各プラスミドは、複製起点、抗生物質耐性を担う遺伝子、外来遺伝子を挿入するための制限認識部位の3つの機能領域を含んでいる。
プラスミドと外来DNA断片の両方を切断するために、特定の制限酵素が使用される。
制限酵素による消化で、円形のプラスミドは直鎖状になり、ライゲーションで外来DNA断片が両端に挿入され、プラスミドは再び円形になる。
組換えプラスミドは、バクテリア、酵母、植物、または動物細胞などの受容細胞に形質転換される。

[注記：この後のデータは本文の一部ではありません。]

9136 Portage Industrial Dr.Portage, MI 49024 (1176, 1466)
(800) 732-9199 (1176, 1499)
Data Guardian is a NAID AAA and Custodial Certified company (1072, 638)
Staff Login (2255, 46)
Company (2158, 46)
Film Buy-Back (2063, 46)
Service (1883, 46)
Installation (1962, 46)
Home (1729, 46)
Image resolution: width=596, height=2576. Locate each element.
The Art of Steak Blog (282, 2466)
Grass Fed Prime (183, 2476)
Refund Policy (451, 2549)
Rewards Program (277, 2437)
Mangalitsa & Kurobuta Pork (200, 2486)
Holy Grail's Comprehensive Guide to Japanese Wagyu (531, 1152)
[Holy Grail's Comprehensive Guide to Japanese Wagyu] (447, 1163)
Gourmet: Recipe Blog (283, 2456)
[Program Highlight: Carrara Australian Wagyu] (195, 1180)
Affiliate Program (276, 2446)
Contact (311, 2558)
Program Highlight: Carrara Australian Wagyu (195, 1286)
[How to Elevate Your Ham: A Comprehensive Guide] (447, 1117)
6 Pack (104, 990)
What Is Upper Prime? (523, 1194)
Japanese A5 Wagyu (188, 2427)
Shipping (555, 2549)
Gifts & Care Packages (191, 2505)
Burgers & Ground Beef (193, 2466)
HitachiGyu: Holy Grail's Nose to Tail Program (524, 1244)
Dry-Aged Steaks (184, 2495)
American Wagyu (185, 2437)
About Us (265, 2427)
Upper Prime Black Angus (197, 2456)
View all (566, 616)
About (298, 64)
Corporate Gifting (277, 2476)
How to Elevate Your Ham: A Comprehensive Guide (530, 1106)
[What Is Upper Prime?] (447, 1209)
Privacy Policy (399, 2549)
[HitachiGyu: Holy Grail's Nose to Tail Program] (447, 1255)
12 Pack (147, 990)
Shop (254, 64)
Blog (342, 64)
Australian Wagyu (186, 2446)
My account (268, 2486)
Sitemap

受容細胞内で多数の組換えDNA分子を生産することをクローニングという。
形質転換された細胞は、プラスミドの抗生物質耐性によって識別することができる。
ただし、形質転換体には相互のプラスミドが含まれている場合と、組換えプラスミドが含まれている場合があります。
どちらのタイプのプラスミドも抗生物質に対して耐性を示す。
したがって、組換えプラスミドを持つ形質転換体を識別するためには、LacZのような別の遺伝子が必要である。
この組換えプラスミドを持つ形質転換体を遺伝子組み換え作物と呼ぶ。
分子クローニングの詳細なプロセスを図2に示す。
図2: 分子クローニングの流れ
結論
プラスミドは、バクテリアの中に自然に存在する円形のDNA分子です。
主に抗生物質耐性の遺伝子が含まれている。
プラスミドは遺伝子工学において、外来の遺伝物質をさまざまな種類の細胞に導入するために用いられる。
外来のDNA断片はプラスミドに挿入され、組換えDNA分子はレシピエント細胞に形質転換される。
形質転換された細胞は、使用されたプラスミドの抗生物質耐性によって選択される。